I don't think anyone is taking the threat

of a terrorist attack too seriously in my part of Downunder. Why should they? The city is considered to be largely peaceful and safe. It is not a big place.
Yes, pretty complacent about the whole business. "Terrorism" is something which happens in other countries. Those who live here don't even really believe it would happen anywhere in Downunder. Why should it? We're all great people, aren't we?
Of course, if we are a target at all, then it is all the fault of the government for going to war against Saddam Hussein and his alleged weapons of mass destruction. Right? Enough said?
Actually, no.
We should not be complacent. This city did have a terrorist attack some years ago and someone died as a result of it.
What is more it would not have made any difference whether we had gone to war or not. We would still be targets. It would not make any difference whether we were allies of the United States of America or not. We would still be targets.
We could be the most peace loving people on earth and we would be targets simply because most of us are "infidels". Even if we were all to magically convert to Islam it would not help. There is, according to those who threaten us, only one brand of Islam - and that is their brand.
Perhaps nothing will change people who think like that. But, there are some things that can change.
Yesterday we were meeting with the celebrant who will conduct my friend's funeral. My friend was not a religious person. There will be no religious component to her funeral. But, she was not an atheist either. She believed in people, most of all in the students she taught. It made her a good teacher. She didn't set out to change them. Instead she set out to give them the tools to change themselves. I was thinking of all of this in relation to terrorism because I had another e-mail from another friend - the one who runs the centre for unaccompanied children in Africa.
Some years ago one of the children there, a child who had lost both hands in a machete attack during the appalling fighting between the Tutsi and Hutu tribes, wanted to be a teacher. He had worked very hard to overcome his disabilities and he was exceptionally bright. He could not do physical work but he studied and had, against all odds, made the grades to enter university. He had found tutoring work to help support himself there but still lack the text books. My friend bought his text books for him. He went on to do an excellent degree and now teaches maths - sometimes to people who belong to the tribe which injured him.
Yes, things can change. Unexpected help can have great repercussions. We need to believe in people.


Philip C James said...

The risk that anyone in your town will fall victim to terrorism is far lower than the risk they will be run over by a carelessly or dangerously driven vehicle.

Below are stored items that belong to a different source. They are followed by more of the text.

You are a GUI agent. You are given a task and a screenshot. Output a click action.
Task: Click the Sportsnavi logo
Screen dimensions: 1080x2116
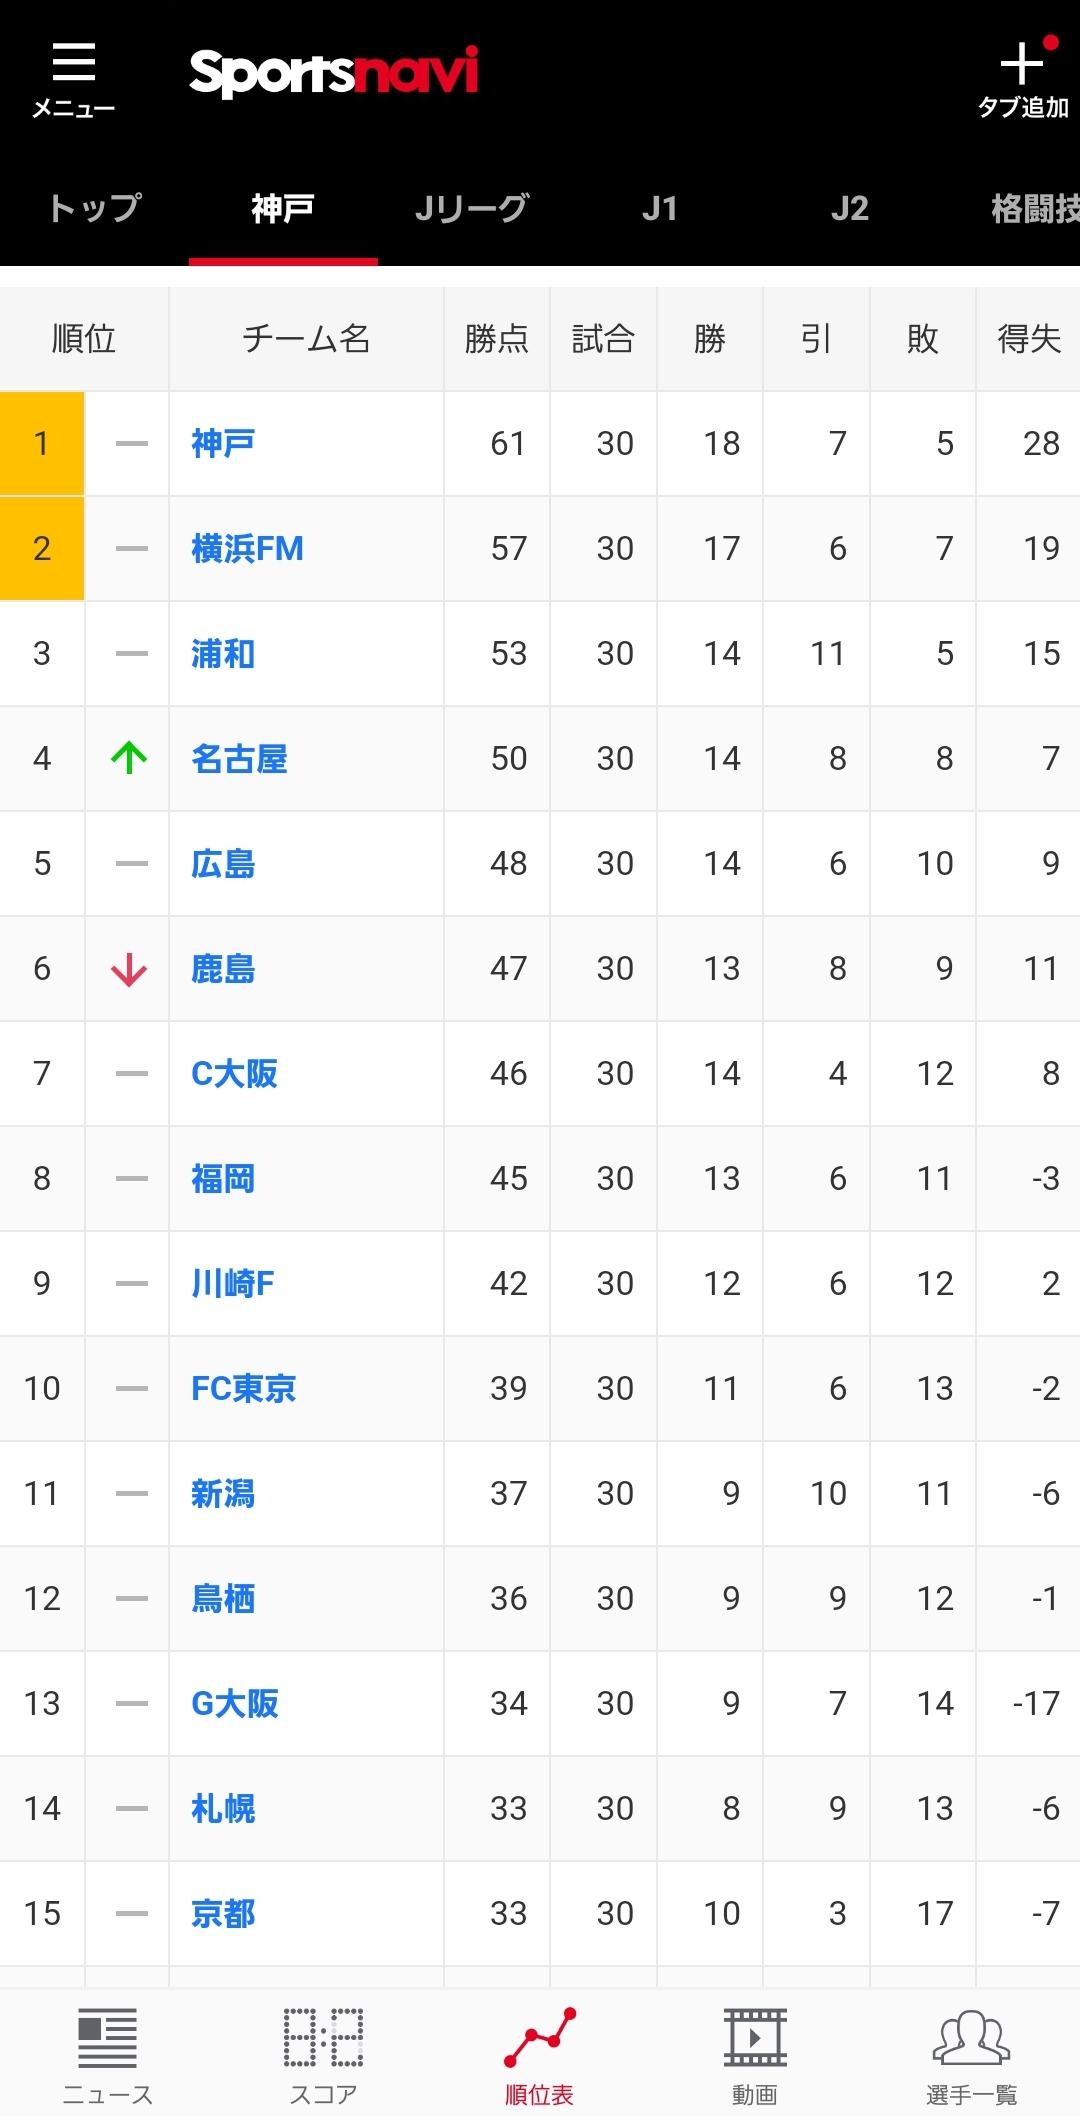tap(334, 72)
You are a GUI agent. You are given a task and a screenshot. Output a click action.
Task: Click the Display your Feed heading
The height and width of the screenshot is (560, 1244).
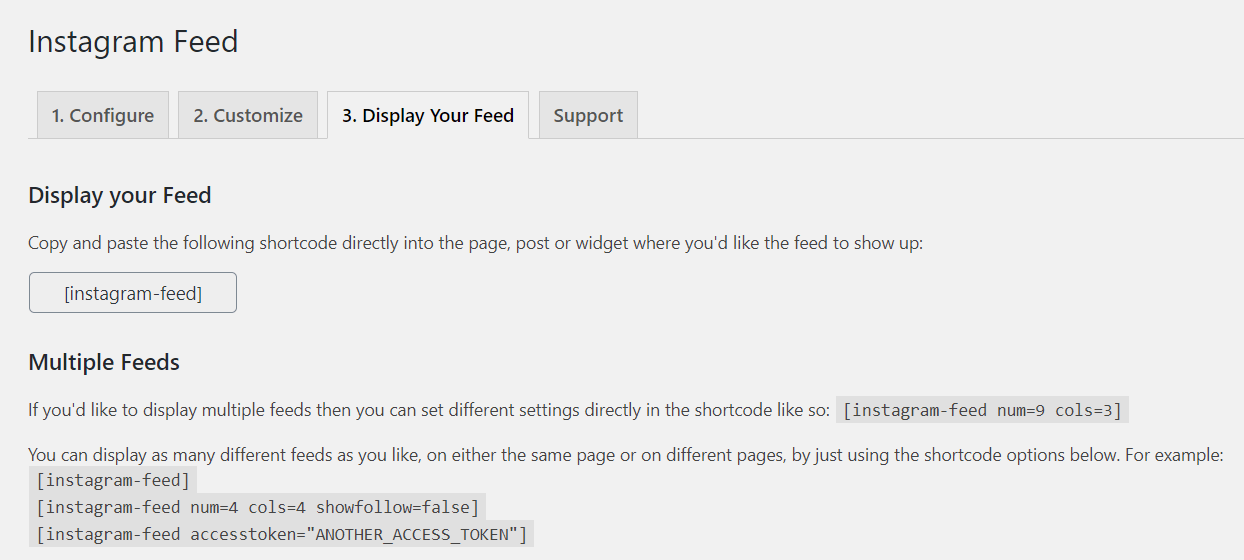tap(120, 195)
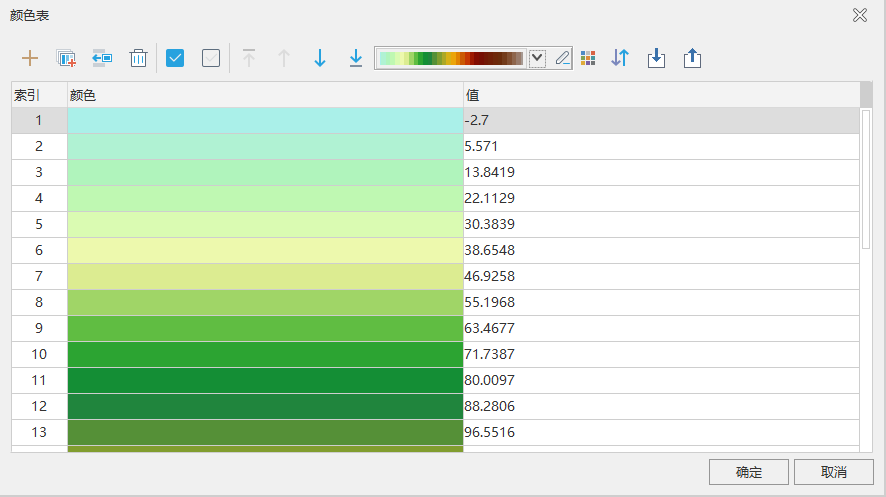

Much as I may carp at infringement of civil liberties (often excused by an encouraged perceived need to protect against terrorism), there is also much to be thankful for that we live in a lawful, ordered state where acts of terror, by whomever perpetrated - ISIS/AQ/Tutsi/Hutu/Khmer Rouge/Stalin/Hitler/IRA/CIA/blah blah ad infinitum - are largely prevented.

catdownunder said...

Of course the risk is much lower - but it does exist and we need to be alert to it - and consider how we treat other people.